OpenCL* for CPU
Ask questions and share information on Intel® SDK for OpenCL™ Applications and OpenCL™ implementations for Intel® CPU
Announcements
This forum covers OpenCL* for CPU only. OpenCL* for GPU questions can be asked in the GPU Compute Software forum. Intel® FPGA SDK for OpenCL™ questions can be ask in the FPGA Intel® High Level Design forum.
1663 Discussions

offline/online opencl compilation difference

Natalia_A_
Beginner
269 Views

Dear Community Members!

I have a program, which makes some calculations with the help of the opencl kernel, which runs on the cpu. I also make these calculations  without opencl and check for errors.

 

The problem is that I get errors from time to time, when I use online compilation of opencl kernel. I don't get errors, when I use offline compilation. 

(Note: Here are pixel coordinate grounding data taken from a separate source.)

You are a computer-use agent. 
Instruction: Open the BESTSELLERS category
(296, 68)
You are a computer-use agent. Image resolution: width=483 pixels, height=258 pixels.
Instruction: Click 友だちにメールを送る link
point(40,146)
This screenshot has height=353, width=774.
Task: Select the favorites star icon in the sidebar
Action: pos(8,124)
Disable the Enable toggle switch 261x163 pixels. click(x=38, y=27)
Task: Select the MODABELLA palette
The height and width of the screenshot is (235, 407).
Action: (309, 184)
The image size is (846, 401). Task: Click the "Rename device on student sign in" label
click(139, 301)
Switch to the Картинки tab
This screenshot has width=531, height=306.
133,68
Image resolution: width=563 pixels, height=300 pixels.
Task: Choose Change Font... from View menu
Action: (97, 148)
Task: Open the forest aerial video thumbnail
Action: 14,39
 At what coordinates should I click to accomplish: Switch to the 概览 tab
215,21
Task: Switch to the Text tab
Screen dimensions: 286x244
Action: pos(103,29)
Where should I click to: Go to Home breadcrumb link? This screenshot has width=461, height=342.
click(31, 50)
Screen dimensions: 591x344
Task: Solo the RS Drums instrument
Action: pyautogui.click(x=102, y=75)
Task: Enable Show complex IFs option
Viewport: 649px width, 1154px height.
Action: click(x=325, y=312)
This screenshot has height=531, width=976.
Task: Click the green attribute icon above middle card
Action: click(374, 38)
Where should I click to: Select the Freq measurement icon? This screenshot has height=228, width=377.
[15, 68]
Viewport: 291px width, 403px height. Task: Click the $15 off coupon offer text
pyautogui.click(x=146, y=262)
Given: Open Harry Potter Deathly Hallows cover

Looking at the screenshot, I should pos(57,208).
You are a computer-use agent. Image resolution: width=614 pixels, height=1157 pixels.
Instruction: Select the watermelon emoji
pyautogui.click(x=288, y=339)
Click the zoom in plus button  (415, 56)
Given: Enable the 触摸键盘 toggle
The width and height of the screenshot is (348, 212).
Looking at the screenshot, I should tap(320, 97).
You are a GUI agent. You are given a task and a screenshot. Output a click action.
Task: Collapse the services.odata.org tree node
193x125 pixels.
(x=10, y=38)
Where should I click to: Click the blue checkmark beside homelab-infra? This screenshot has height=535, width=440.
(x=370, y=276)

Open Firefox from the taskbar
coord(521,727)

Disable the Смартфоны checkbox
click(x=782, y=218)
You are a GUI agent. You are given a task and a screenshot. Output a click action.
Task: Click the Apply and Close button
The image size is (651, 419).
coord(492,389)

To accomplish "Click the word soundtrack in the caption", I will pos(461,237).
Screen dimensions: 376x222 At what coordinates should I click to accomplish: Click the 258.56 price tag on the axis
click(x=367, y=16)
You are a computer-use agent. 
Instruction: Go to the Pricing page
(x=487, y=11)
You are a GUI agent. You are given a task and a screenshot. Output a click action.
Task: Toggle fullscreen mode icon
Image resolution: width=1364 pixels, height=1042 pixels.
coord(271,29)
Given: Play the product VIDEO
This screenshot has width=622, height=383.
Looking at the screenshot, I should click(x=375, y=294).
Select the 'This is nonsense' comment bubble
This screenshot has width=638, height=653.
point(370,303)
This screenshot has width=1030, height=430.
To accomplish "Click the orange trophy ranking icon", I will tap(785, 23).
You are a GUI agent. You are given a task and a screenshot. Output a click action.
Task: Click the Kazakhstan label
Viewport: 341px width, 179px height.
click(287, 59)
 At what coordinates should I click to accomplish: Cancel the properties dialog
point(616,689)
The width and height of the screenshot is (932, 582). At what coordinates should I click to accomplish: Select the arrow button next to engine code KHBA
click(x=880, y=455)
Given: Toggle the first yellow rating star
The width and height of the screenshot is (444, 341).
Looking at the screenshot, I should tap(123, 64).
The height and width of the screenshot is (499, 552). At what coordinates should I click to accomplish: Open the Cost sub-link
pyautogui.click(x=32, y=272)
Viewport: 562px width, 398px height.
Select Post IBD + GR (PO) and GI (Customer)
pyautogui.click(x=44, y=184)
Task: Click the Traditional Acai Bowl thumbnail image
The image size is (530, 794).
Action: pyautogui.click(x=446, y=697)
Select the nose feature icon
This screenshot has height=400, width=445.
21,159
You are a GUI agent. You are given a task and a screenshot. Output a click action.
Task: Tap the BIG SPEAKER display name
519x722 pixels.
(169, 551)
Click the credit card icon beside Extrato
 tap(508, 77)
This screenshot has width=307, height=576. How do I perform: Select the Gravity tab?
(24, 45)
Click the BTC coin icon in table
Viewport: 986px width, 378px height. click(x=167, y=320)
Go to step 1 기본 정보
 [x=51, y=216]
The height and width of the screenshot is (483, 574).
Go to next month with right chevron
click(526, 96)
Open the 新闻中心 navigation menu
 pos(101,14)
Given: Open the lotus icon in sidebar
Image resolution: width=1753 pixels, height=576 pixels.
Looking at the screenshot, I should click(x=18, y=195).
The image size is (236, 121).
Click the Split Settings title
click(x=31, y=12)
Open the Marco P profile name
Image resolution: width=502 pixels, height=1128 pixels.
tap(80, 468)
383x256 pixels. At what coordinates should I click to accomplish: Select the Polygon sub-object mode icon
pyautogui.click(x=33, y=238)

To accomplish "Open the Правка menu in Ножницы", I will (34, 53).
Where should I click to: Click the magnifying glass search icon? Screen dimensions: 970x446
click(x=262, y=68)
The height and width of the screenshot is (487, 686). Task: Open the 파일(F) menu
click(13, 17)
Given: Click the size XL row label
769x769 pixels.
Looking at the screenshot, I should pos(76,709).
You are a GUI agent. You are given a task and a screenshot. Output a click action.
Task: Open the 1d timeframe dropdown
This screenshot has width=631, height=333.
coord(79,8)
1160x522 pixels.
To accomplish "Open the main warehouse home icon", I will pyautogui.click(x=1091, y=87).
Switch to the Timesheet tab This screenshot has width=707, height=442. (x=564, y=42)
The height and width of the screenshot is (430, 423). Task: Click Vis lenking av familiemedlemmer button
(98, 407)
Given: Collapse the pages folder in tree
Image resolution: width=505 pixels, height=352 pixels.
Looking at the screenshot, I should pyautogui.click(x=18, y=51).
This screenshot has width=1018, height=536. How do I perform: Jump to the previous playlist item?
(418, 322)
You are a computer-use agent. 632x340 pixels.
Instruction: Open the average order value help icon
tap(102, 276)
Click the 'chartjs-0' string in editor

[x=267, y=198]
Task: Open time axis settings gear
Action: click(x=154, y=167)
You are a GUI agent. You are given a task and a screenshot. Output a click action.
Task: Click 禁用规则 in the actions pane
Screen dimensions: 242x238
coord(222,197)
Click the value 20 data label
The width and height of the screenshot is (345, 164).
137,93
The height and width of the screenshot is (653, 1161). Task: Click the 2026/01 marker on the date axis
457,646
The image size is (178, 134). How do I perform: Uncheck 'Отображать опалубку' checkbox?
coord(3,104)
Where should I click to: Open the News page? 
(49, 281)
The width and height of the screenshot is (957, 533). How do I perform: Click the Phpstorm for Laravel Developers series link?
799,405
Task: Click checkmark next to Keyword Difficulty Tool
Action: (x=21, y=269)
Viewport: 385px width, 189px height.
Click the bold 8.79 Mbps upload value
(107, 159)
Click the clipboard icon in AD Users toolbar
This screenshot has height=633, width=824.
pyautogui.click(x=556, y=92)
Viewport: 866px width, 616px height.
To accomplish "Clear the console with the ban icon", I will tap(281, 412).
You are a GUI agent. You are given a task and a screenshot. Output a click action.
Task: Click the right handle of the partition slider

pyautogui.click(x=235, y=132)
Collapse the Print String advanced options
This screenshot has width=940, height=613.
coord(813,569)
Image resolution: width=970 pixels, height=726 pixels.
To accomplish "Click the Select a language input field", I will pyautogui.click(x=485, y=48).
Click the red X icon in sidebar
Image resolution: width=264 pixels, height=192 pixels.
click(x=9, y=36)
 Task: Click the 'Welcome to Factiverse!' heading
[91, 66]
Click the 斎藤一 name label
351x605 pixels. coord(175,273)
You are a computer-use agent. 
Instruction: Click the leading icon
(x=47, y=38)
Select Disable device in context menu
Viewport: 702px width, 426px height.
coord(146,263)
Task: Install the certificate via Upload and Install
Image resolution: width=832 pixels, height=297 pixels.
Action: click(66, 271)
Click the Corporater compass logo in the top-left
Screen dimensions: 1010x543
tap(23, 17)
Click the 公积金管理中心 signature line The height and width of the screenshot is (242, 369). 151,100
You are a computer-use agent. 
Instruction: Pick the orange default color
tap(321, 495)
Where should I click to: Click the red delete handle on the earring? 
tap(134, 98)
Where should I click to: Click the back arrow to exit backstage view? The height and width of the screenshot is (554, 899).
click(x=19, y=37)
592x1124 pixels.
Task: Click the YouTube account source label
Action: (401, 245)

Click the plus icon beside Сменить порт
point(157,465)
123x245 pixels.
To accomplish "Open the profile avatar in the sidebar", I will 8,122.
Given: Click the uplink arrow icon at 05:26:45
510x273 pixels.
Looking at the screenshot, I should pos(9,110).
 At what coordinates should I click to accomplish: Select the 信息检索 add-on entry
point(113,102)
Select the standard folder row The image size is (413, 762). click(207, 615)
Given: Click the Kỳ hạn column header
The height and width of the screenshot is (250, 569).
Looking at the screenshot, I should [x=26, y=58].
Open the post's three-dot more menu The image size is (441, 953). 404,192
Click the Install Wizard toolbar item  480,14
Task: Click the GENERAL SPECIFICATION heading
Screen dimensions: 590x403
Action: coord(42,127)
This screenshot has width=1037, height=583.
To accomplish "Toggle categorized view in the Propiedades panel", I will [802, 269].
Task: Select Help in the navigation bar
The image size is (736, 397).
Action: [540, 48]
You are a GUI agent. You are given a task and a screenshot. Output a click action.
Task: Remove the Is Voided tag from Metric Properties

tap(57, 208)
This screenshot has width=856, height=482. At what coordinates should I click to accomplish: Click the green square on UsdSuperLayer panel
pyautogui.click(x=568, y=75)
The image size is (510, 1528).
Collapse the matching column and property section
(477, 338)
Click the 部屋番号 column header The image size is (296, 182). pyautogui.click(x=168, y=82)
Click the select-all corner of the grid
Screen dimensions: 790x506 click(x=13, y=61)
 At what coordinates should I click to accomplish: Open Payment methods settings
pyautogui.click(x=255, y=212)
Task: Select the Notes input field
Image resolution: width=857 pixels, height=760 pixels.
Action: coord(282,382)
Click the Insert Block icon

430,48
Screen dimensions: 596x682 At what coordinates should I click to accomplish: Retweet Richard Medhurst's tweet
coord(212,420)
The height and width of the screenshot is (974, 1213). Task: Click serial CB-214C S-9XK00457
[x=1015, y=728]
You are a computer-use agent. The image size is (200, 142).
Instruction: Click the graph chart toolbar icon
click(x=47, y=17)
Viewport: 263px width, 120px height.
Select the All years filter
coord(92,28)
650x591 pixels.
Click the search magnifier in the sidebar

Could anyone, please, help me and explain, why it happens?

You can find files here:

https://github.com/NataAb/opencl_pr1

 

 

ioc64 -cmd=build -input=prog1.cl -device=cpu -ir=prog1.bc

 for offline comilation.

 

Platform: Intel(R) OpenCL
Vendor: Intel(R) Corporation
Version: OpenCL 1.2 LINUX

CPU: Intel(R) Xeon(R) CPU E5-2609 v2 @ 2.50GHz

OS: Ubuntu 12.04.5 LTS

 

 

0 Kudos
4 Replies
Robert_I_Intel
Employee
269 Views

Hi Natalia,

I tried your program on Windows 8.1 with the latest OpenCL driver and things consistently fail with either off-line or online compilation:

Online compilation:

TEST  started
16  started
i is 0 j is 2 x_1 is -0.010763 ar1 1.60594e+032
16 Compare results failed at step = 5, errors = 1

TEST  started
16  started
i is 12 j is 7 x_1 is -0.0522771 ar1 -0.042029
16 Compare results failed at step = 956, errors = 1

TEST  started
16  started
i is 12 j is 7 x_1 is -0.0513037 ar1 -0.0410118
16 Compare results failed at step = 958, errors = 1


Offline compilation

TEST  started
allowed workgroup size is 4096
16  started
i is 12 j is 7 x_1 is -0.0522771 ar1 -0.0421079
16 Compare results failed at step = 956, errors = 1

TEST  started
allowed workgroup size is 4096
16  started
i is 12 j is 7 x_1 is -0.0513037 ar1 -0.0410526
16 Compare results failed at step = 958, errors = 1

TEST  started
allowed workgroup size is 4096
16  started
i is 0 j is 2 x_1 is -0.000729849 ar1 1.60594e+032
16 Compare results failed at step = 0, errors = 1

 

So I guess the problem is with the code itself.

 

Natalia_A_
Beginner
269 Views

Dear Robert,

thank you for you quick answer!

As you can see, the test fails on some random step, which means, that the kernel works correct in some cases.  May incorrect use of 

barrier( CLK_LOCAL_MEM_FENCE| CLK_GLOBAL_MEM_FENCE);

cause such strange behaviour?

 

Robert_I_Intel
Employee
269 Views

Dear Natalia,

By cursory look at your kernel, looks like barriers are in the right places. Unfortunately, with complex code like this the only option is to use printf all over the place and carefully compare results of intermediate calculations with what you are expecting. The errors don't appear quite so random to me, for example they frequently occur at i = 12, j = 7 and i = 0, j = 2. Also, you get two types of dicrepancies: one looks like an overflow, which always occurs at i=0, j=2, the other looks like an accumulation of error issue. Also note, that the issues are at i=0 and i=12, which are boundaries, so I would carefully check the boundaries of your local arrays and see that you are initializing everything properly.

Natalia_A_
Beginner
269 Views

Dear Robert, I think, I have found the answer. The  error occured due to the following reason:  I did not initialized part of local memory with zeroes. 

 

Thank you for your help. 

Reply